EXERCISE OBJECTIVE: I need the records below restated word for word, without their pictures.
++++++++++++++++++++
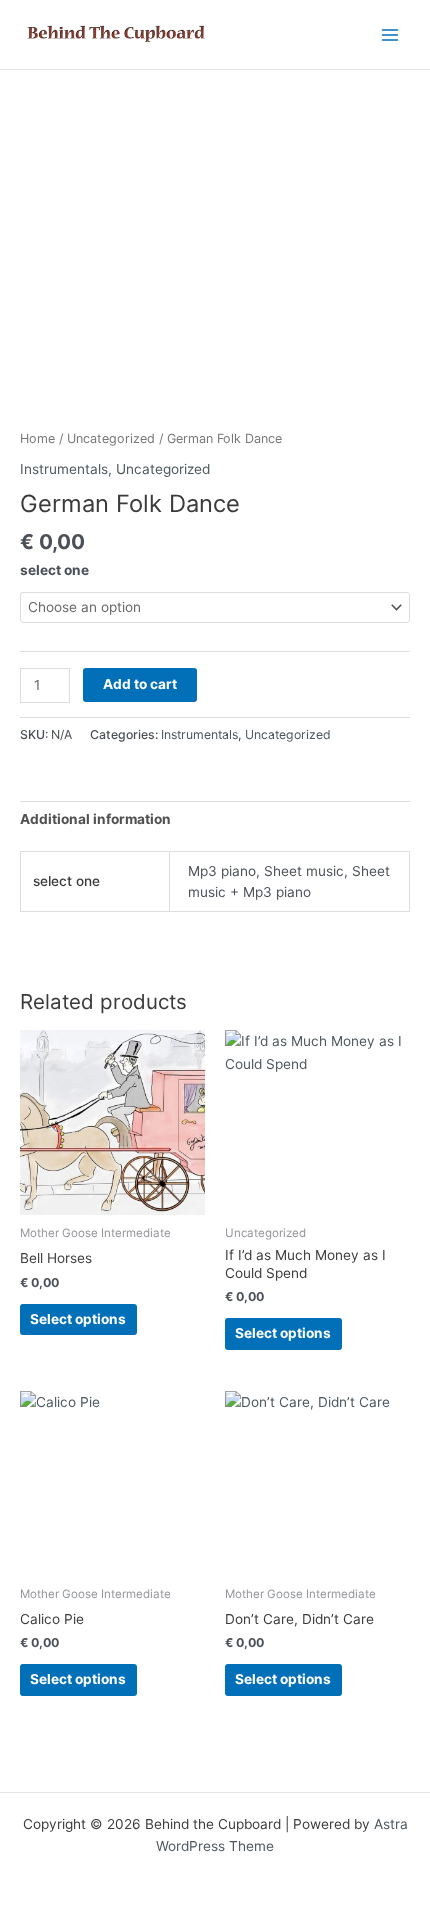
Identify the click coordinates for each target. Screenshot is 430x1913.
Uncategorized (111, 438)
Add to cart (140, 684)
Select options (78, 1319)
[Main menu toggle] (390, 34)
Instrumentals (64, 469)
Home (37, 438)
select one (54, 570)
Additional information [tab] (95, 819)
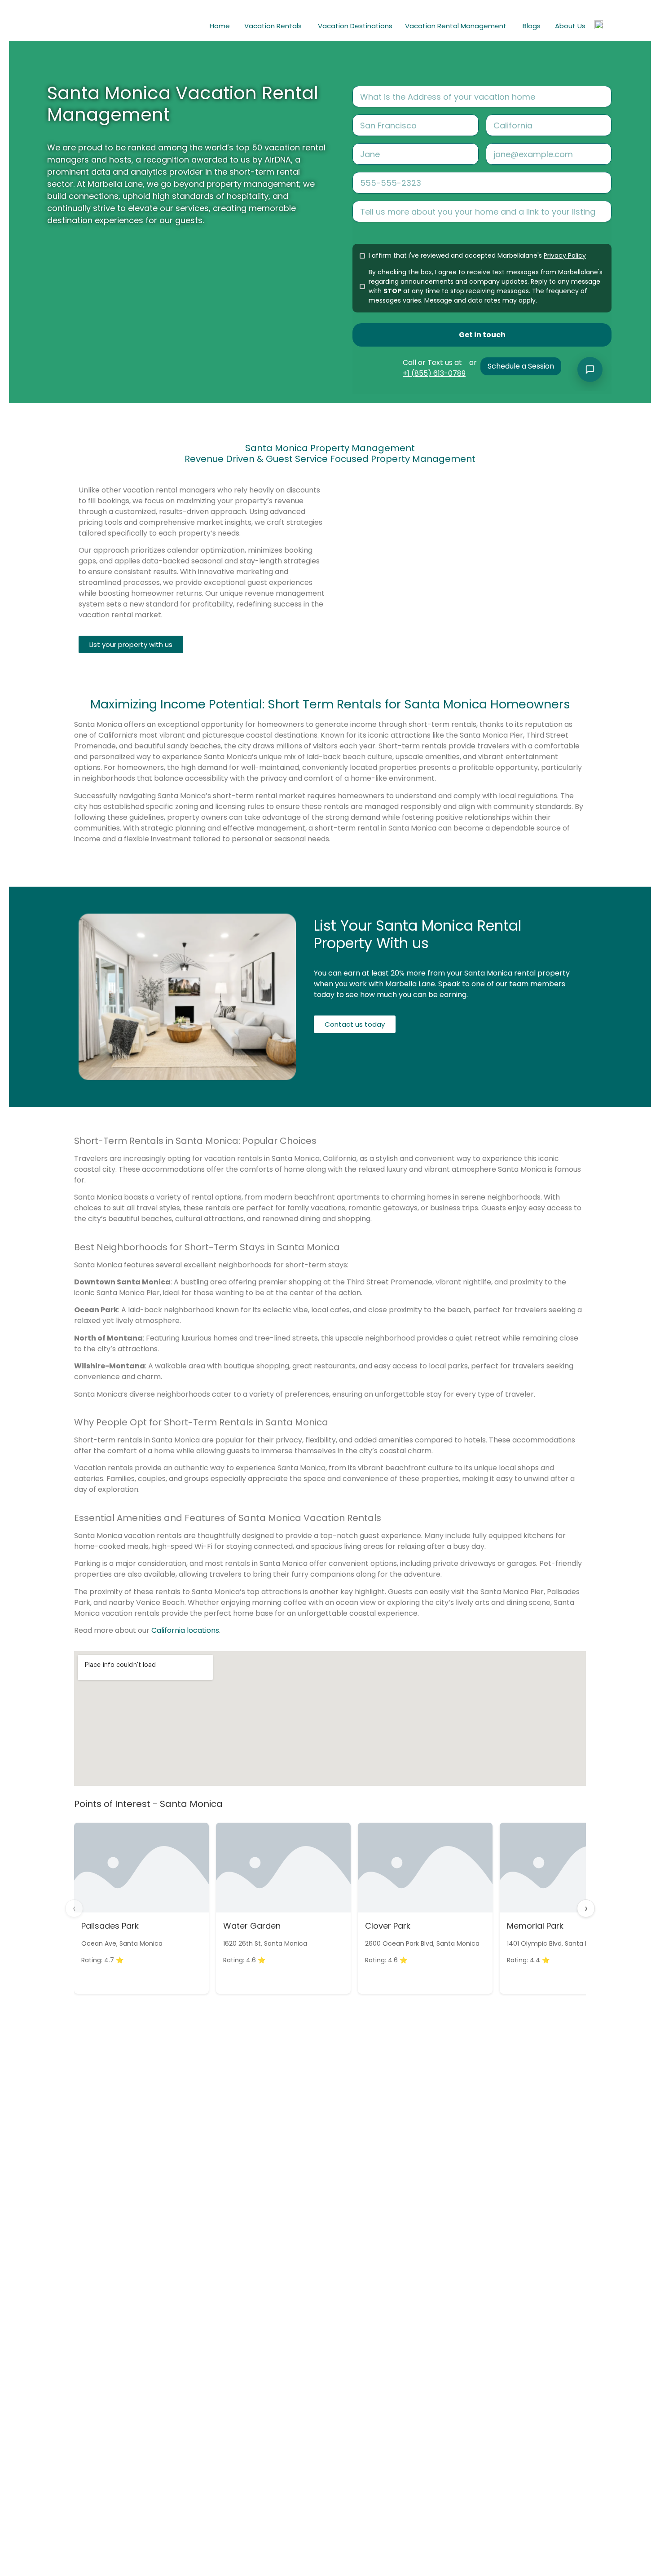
++++++++++++++++++++
ANSWER FOR THE TASK:
Identify the click coordinates for each target. Screenshot is 430x1913.
Uncategorized (111, 438)
Add to cart (140, 684)
Select options (78, 1319)
[Main menu toggle] (390, 34)
Instrumentals (64, 469)
Home (37, 438)
select one (54, 570)
Additional information [tab] (95, 819)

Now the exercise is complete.